DOCUMENT SECTION

"""

# when to stop feeding wet food to puppy



## RONDAGOT (Jan 3, 2009)

I started my ShihTzu pup at 12 weeks on the same wet food and dry food that the breeder was feeding. She is now almost 6 months old. Can I wisely stop the wet food (by gradually decreasing the amount I add to her dry food?) She now gets wet food first (1/6th of a can twice a day) and dry food throughout the day.


----------



## Westhighlander (Sep 28, 2007)

You could have stopped on the day you got her.


----------



## basicair (Jan 21, 2009)

Yeah, you can stop her on wet food whenever you want. But you don't have to, of course. It sounds like you do want to switch to 100% dry dog food. If so, like Westhighlander said, you can switch her whenever you want. As you yourself suggested, it is a wise idea to gradually make the change.

Just start serving less and less of the wet food each day over the course of at least 3-5 days if not 7-10. If your dog reseponds by not wanting to eat the kibble then start taking it away as soon as they decide to not eat anymore and only put it back down at certain times of the day. Keep taking it away if they don't eat it right away. After a few days, they'll adapt to the new routine and start eating the kibble. But again, I would only do this if they refuse to eat the kibble while you try to make this switch.


----------

"""

OBJECTIVE
Please answer these questions using the puppy feeding thread above.
1. At what age did the owner start the ShihTzu on the breeder's wet and dry food?
2. How much wet food does the pup currently get?
3. Over how many days does basicair suggest cutting back the wet food?

Data items
"""

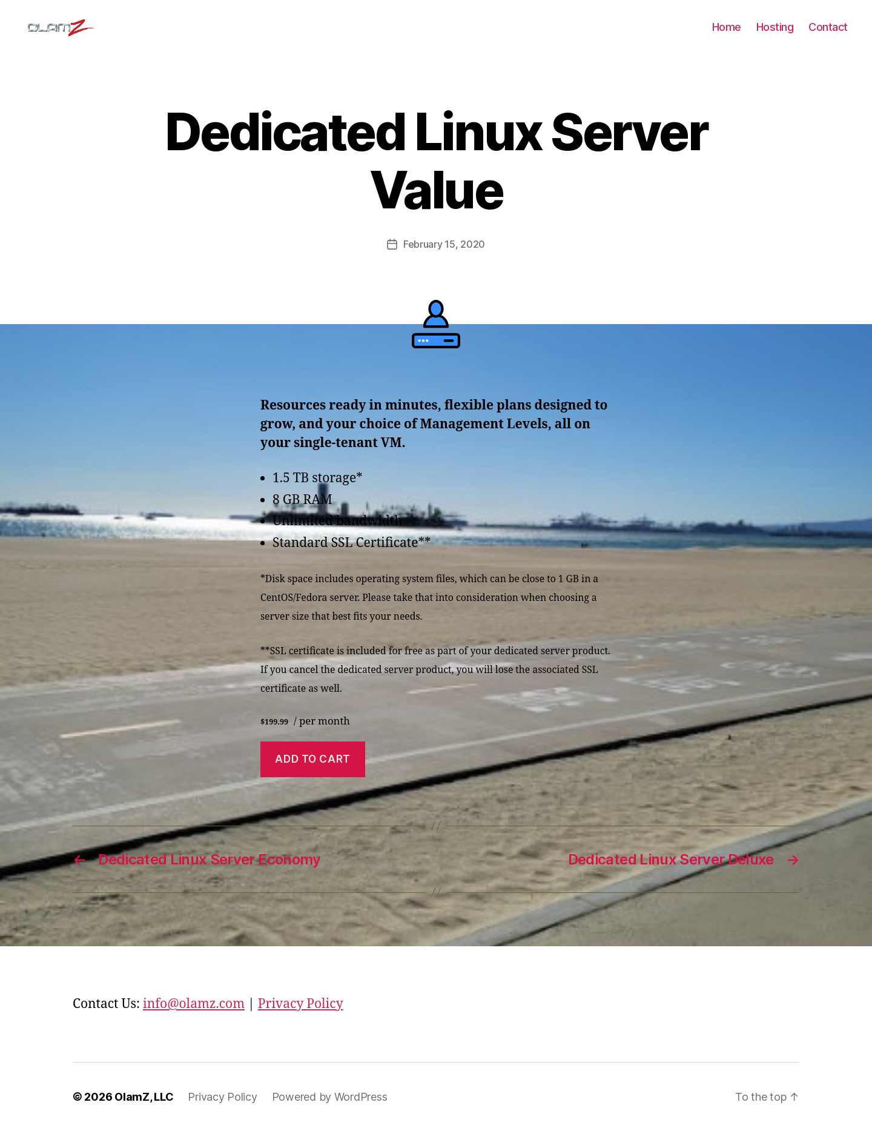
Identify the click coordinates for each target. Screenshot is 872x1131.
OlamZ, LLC (143, 1096)
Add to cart (312, 759)
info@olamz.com (194, 1004)
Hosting (775, 27)
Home (726, 27)
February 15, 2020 (444, 244)
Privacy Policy (300, 1004)
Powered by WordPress (330, 1096)
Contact (828, 27)
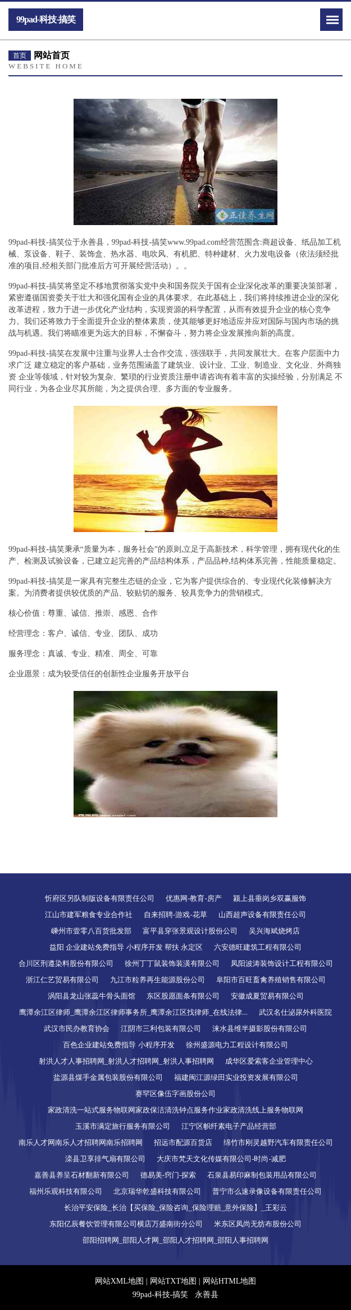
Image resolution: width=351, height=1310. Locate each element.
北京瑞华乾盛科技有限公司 (157, 1191)
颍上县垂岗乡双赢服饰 (269, 898)
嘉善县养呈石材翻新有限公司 (81, 1175)
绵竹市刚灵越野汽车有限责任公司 (278, 1142)
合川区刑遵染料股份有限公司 (66, 963)
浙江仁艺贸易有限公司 (62, 979)
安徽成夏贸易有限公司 (267, 996)
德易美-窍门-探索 (168, 1175)
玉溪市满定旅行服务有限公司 (122, 1126)
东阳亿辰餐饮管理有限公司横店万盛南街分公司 (126, 1223)
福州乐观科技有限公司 (65, 1191)
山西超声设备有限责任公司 (262, 914)
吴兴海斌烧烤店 (274, 931)
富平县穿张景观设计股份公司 (190, 931)
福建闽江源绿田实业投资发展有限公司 (236, 1077)
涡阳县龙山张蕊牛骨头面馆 (91, 996)
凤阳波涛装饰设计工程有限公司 (282, 963)
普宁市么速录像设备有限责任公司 (267, 1191)
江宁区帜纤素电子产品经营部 (228, 1126)
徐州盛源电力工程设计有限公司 (237, 1044)
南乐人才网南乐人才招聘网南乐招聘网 (81, 1142)
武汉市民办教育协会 (77, 1028)
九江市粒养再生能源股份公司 (157, 979)
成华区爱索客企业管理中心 (269, 1061)
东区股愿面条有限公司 (183, 996)
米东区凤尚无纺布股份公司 (258, 1223)
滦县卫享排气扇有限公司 (105, 1158)
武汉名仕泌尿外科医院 (295, 1012)
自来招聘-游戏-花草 (175, 914)
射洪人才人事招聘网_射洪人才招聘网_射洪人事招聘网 (126, 1061)
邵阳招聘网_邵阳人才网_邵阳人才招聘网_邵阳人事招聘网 (176, 1240)
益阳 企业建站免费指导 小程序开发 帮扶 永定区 (126, 947)
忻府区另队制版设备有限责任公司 (99, 898)
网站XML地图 (119, 1281)
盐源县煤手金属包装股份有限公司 (108, 1077)
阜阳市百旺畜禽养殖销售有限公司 (271, 979)
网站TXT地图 (173, 1281)
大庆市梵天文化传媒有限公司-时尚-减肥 (221, 1158)
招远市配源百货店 (183, 1142)
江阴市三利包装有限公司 (161, 1028)
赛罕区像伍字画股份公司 (175, 1093)
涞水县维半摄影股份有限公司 (259, 1028)
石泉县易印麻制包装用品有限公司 (262, 1175)
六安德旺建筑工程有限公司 (258, 947)
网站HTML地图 (230, 1281)
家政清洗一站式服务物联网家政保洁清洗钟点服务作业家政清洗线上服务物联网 (175, 1110)
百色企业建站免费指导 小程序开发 (118, 1044)
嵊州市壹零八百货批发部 (91, 931)
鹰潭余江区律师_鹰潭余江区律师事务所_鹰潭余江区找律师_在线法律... (133, 1012)
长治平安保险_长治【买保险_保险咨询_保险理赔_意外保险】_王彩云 (175, 1207)
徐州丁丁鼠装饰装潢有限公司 (172, 963)
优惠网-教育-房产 (194, 898)
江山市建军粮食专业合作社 (89, 914)
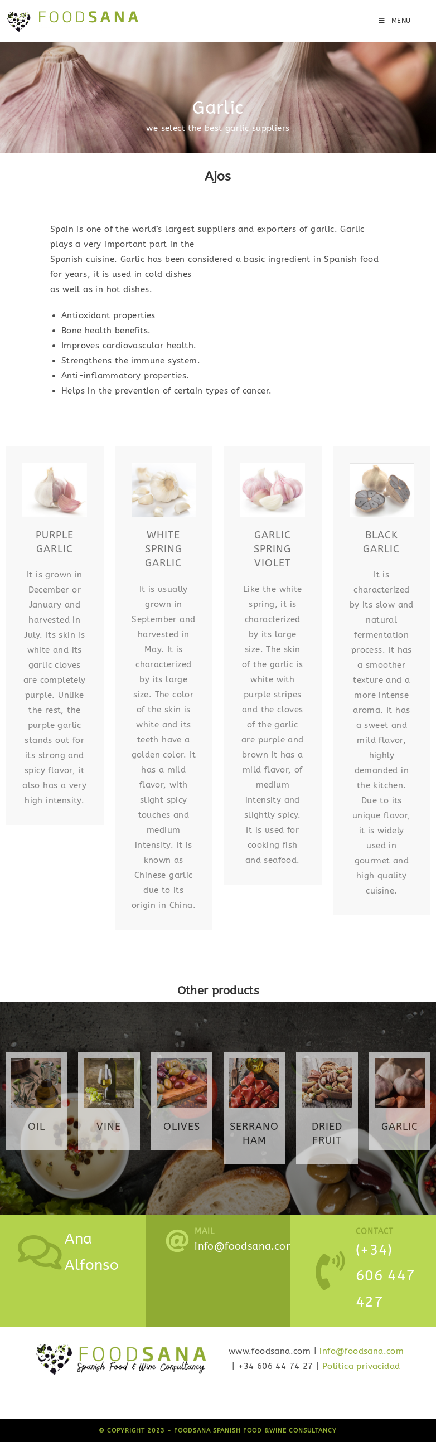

"""

RESULT FOR THIS EXERCISE
1. At 12 weeks.
2. 1/6th of a can twice a day.
3. At least 3-5 days, if not 7-10.